When Jennie Hogan was 11 years old she had a brain haemorrhage. Then at the age of 14 she had another one. This devastating experience left her with a brain injury that would transform her life.
So we met up with Jennie at Goodenough College where she is a chaplain, to talk with her about how her experience of trauma, illness and disability has caused her to reflect on how she relates to her body, what an embodied faith means to her, how she’s learnt to live with uncertainty, and about the emergence of a new identity through her experience of brokenness.
After the interview, Nomad hosts Tim Nash and Nick Thorley reflect on Jenny’s faith journey and ponder how their own experiences of disability and brokenness have shaped their evolving faith.
Interview starts at 17m 17s
BOOKS
This is My Body: A Story of Sickness and Health
QUOTES
“I think the Christian faith is the most embodied faith, and yet we don’t live it out because I think we’re afraid of our broken bodies. We’re afraid of our bodies. We’re afraid of each other’s bodies. They’re frightening, aren’t they? Cause they’re messy and frail and fragile. And we don’t like that. I think if we think about the church being Christ’s body, well then we shouldn’t get so worked up about it being a mess, should we? Cause it is chaos, it is frail – and that’s okay.”

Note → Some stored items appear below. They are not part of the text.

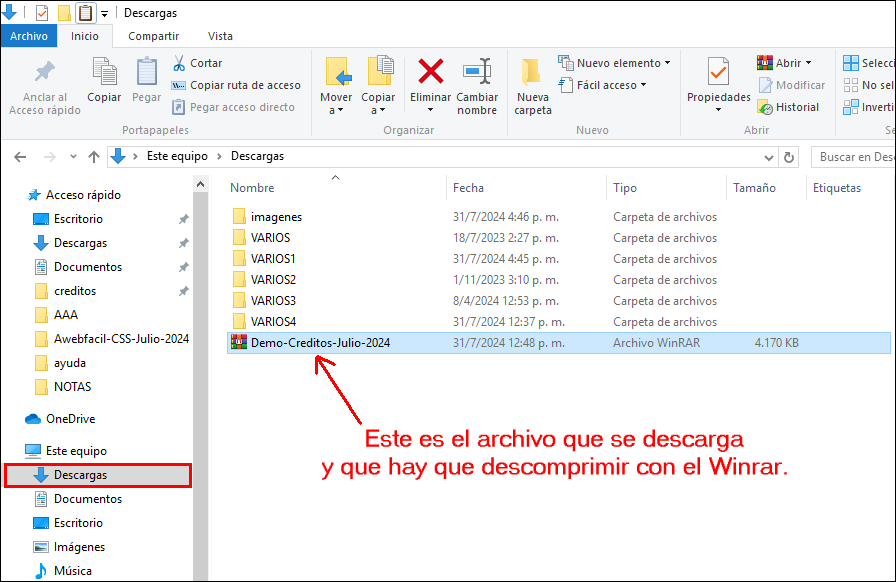Switch to the Compartir ribbon tab
This screenshot has height=582, width=896.
tap(153, 36)
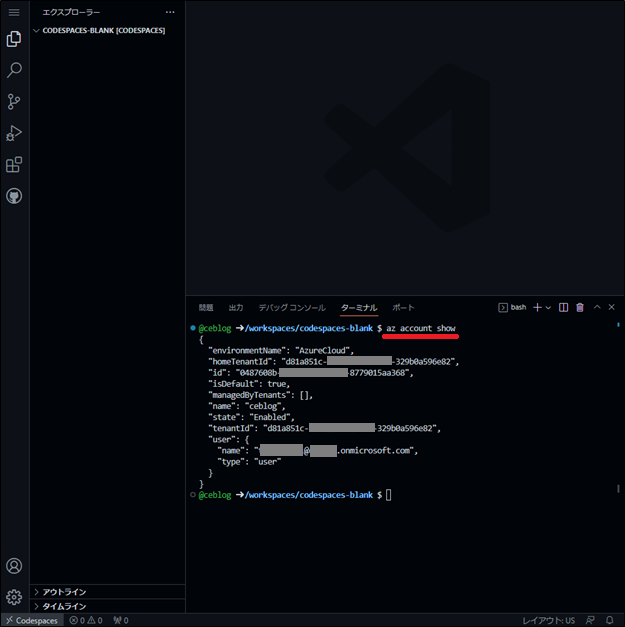
Task: Kill terminal with the trash icon
Action: 580,308
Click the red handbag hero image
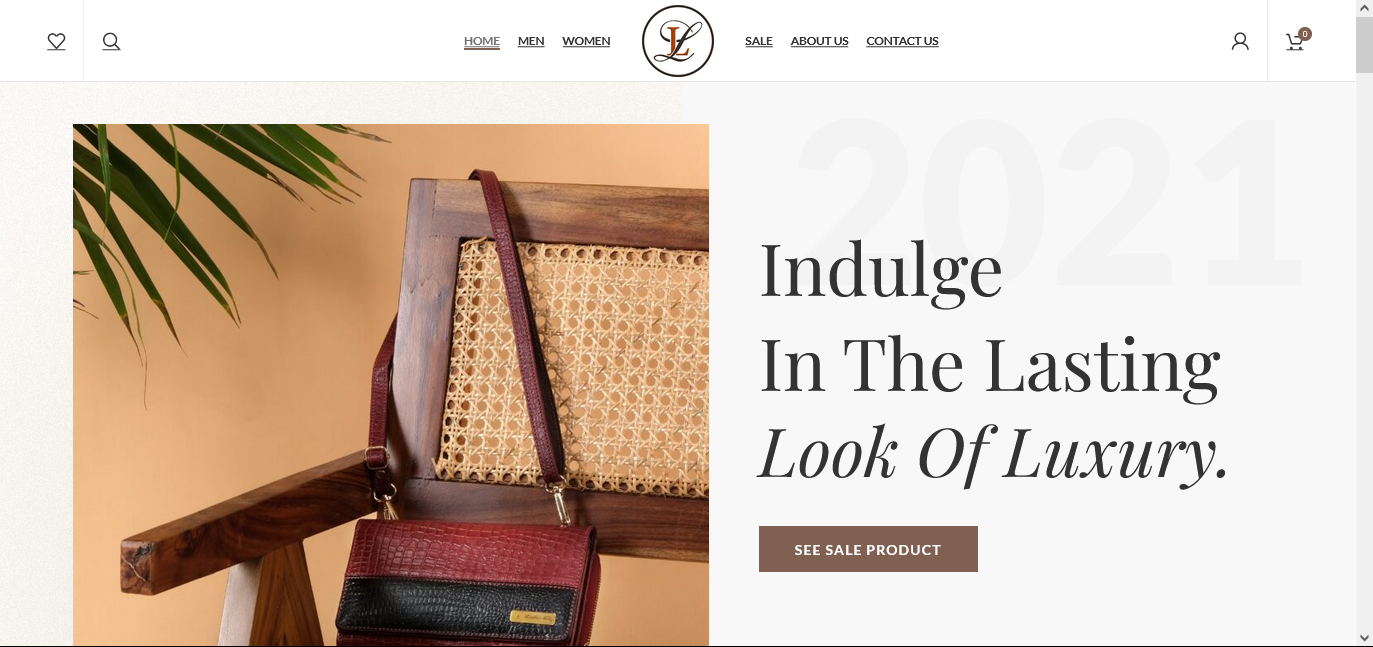 pos(391,385)
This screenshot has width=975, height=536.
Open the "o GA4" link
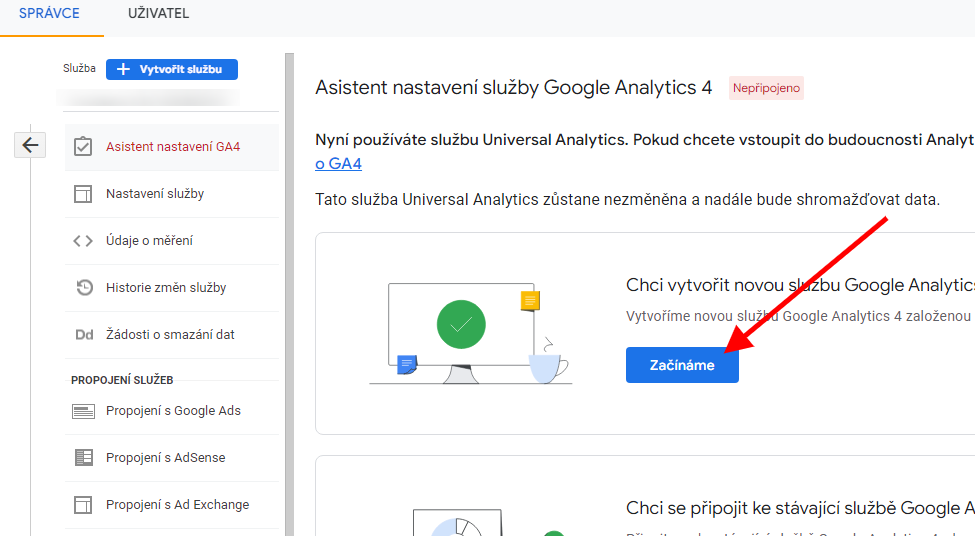coord(338,164)
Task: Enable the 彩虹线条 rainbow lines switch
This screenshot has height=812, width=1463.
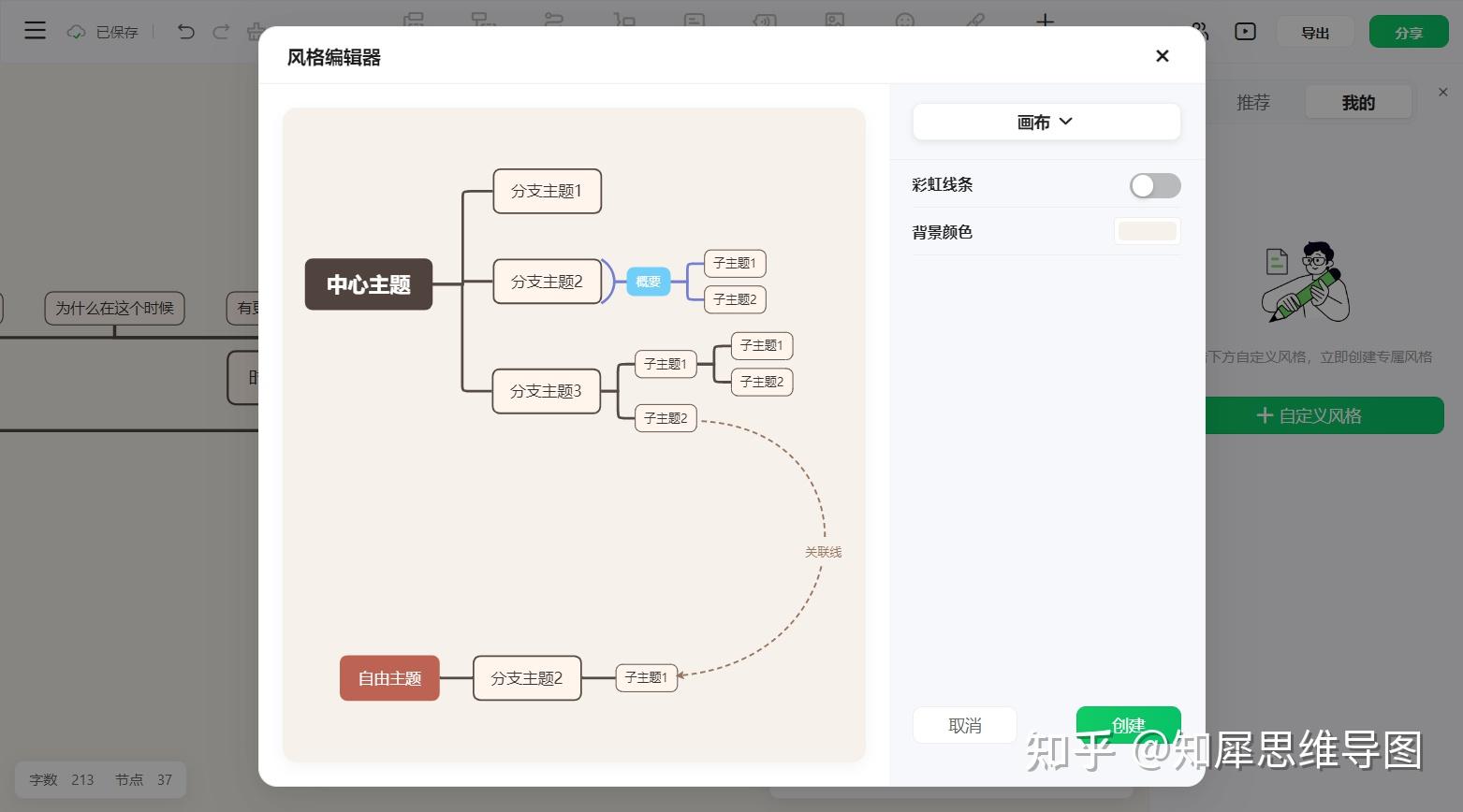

“If we think of the broken body of Christ, we have to also recognize that we are broken and we can’t always be fixed. And does it mean that because my sight hasn’t recovered means that I’m any less valid or human, or that the church has failed, or that God doesn’t exist? The notion of being fixed is a fantasy. Why can’t we just live with the brokenness and the frailty and let that be healing?”